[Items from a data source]

┌──

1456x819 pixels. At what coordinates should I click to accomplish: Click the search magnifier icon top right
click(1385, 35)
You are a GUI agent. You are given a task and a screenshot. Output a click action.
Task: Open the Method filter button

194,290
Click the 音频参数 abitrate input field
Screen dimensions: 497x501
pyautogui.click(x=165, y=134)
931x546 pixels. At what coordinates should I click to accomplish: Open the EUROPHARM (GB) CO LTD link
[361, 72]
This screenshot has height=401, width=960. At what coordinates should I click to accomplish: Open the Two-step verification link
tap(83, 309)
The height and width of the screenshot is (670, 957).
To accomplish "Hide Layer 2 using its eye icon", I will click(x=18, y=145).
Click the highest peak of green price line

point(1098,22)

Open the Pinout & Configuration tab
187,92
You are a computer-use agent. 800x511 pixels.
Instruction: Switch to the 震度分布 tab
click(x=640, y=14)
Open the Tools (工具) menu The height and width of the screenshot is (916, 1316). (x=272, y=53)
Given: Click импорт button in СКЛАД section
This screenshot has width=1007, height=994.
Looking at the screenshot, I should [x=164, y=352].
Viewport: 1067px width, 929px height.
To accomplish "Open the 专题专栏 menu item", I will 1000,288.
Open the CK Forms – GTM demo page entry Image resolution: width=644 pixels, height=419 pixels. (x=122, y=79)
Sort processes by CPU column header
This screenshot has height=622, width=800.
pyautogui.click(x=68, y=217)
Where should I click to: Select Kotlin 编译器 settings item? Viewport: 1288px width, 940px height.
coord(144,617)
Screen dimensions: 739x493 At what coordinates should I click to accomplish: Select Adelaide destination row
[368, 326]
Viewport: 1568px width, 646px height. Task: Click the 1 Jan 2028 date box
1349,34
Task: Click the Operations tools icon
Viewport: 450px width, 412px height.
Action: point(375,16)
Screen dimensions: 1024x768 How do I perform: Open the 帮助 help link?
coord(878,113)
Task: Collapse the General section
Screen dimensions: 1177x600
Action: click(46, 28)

└──

## Task goal
Reproduce every line of the rows above without any changes.

## Task solution
1456x819 pixels. At what coordinates should I click to accomplish: Click the search magnifier icon top right
click(1385, 35)
You are a GUI agent. You are given a task and a screenshot. Output a click action.
Task: Open the Method filter button

194,290
Click the 音频参数 abitrate input field
Screen dimensions: 497x501
pyautogui.click(x=165, y=134)
931x546 pixels. At what coordinates should I click to accomplish: Open the EUROPHARM (GB) CO LTD link
[361, 72]
This screenshot has height=401, width=960. At what coordinates should I click to accomplish: Open the Two-step verification link
tap(83, 309)
The height and width of the screenshot is (670, 957).
To accomplish "Hide Layer 2 using its eye icon", I will click(x=18, y=145).
Click the highest peak of green price line

point(1098,22)

Open the Pinout & Configuration tab
187,92
You are a computer-use agent. 800x511 pixels.
Instruction: Switch to the 震度分布 tab
click(x=640, y=14)
Open the Tools (工具) menu The height and width of the screenshot is (916, 1316). (x=272, y=53)
Given: Click импорт button in СКЛАД section
This screenshot has width=1007, height=994.
Looking at the screenshot, I should [x=164, y=352].
Viewport: 1067px width, 929px height.
To accomplish "Open the 专题专栏 menu item", I will 1000,288.
Open the CK Forms – GTM demo page entry Image resolution: width=644 pixels, height=419 pixels. (x=122, y=79)
Sort processes by CPU column header
This screenshot has height=622, width=800.
pyautogui.click(x=68, y=217)
Where should I click to: Select Kotlin 编译器 settings item? Viewport: 1288px width, 940px height.
coord(144,617)
Screen dimensions: 739x493 At what coordinates should I click to accomplish: Select Adelaide destination row
[368, 326]
Viewport: 1568px width, 646px height. Task: Click the 1 Jan 2028 date box
1349,34
Task: Click the Operations tools icon
Viewport: 450px width, 412px height.
Action: point(375,16)
Screen dimensions: 1024x768 How do I perform: Open the 帮助 help link?
coord(878,113)
Task: Collapse the General section
Screen dimensions: 1177x600
Action: click(46, 28)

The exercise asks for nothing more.